## Task brief
Nothing but the lines from the one with "You are a GUI" through the end of the material should be retyped, word for word and without pictures.

Source material below:

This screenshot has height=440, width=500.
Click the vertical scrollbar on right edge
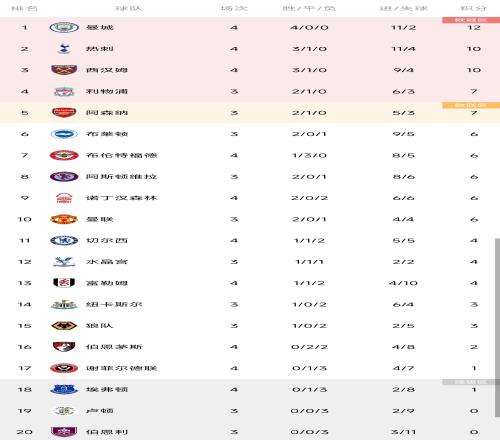click(x=497, y=327)
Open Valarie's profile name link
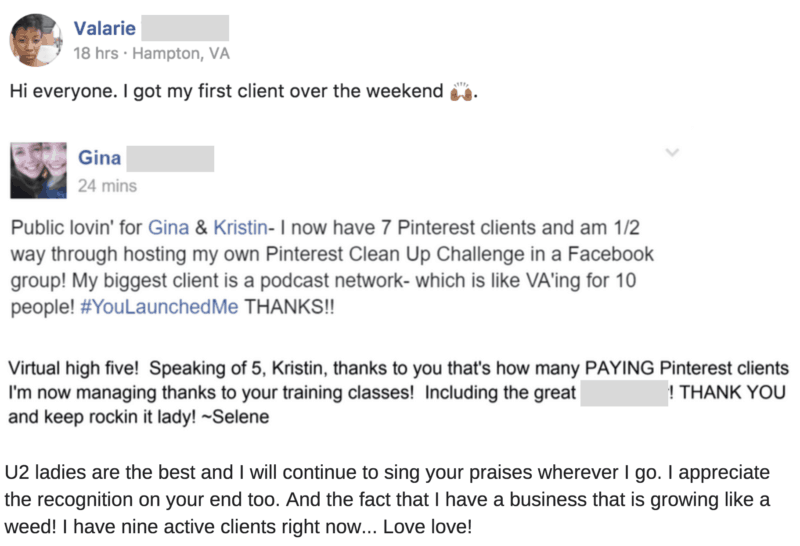Viewport: 800px width, 546px height. point(104,28)
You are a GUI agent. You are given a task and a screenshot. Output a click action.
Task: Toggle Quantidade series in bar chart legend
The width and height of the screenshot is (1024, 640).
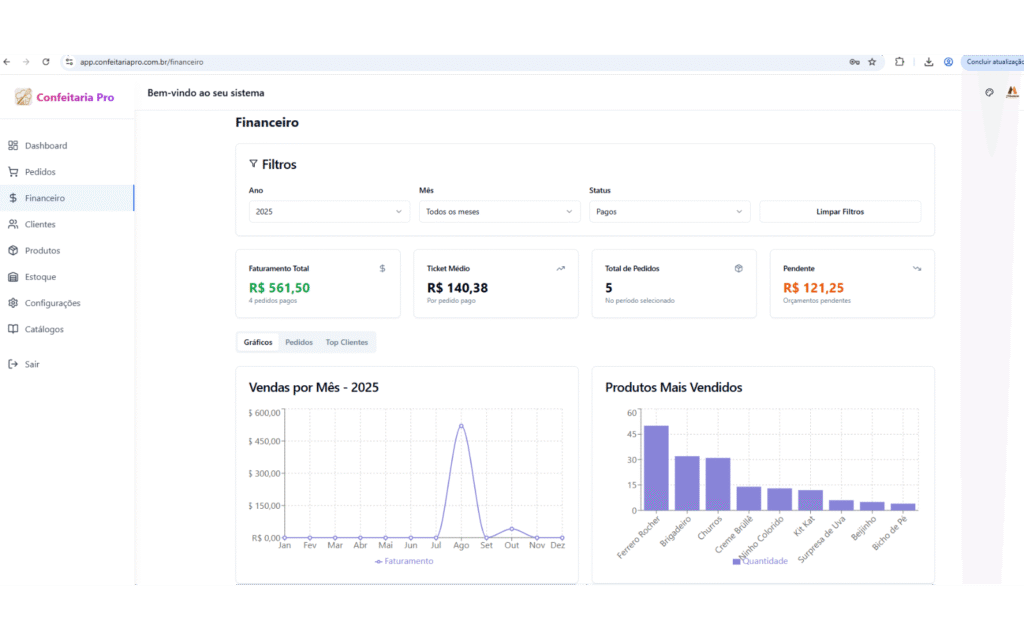pyautogui.click(x=760, y=561)
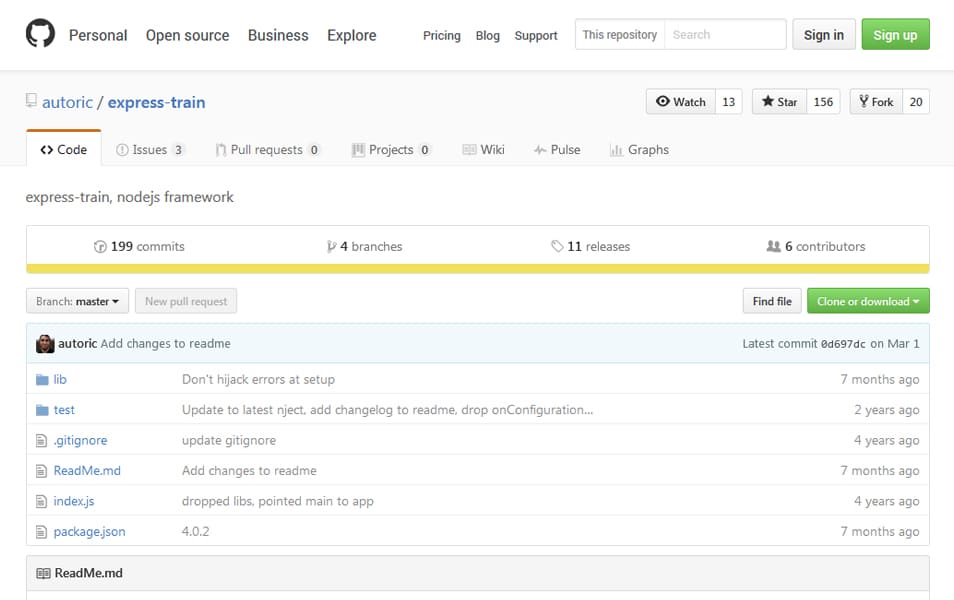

End of Source material.

## Answer box
You are a GUI agent. You are given a task and a screenshot. Output a click action.
Task: Toggle Quantidade series in bar chart legend
The width and height of the screenshot is (1024, 640).
pyautogui.click(x=760, y=561)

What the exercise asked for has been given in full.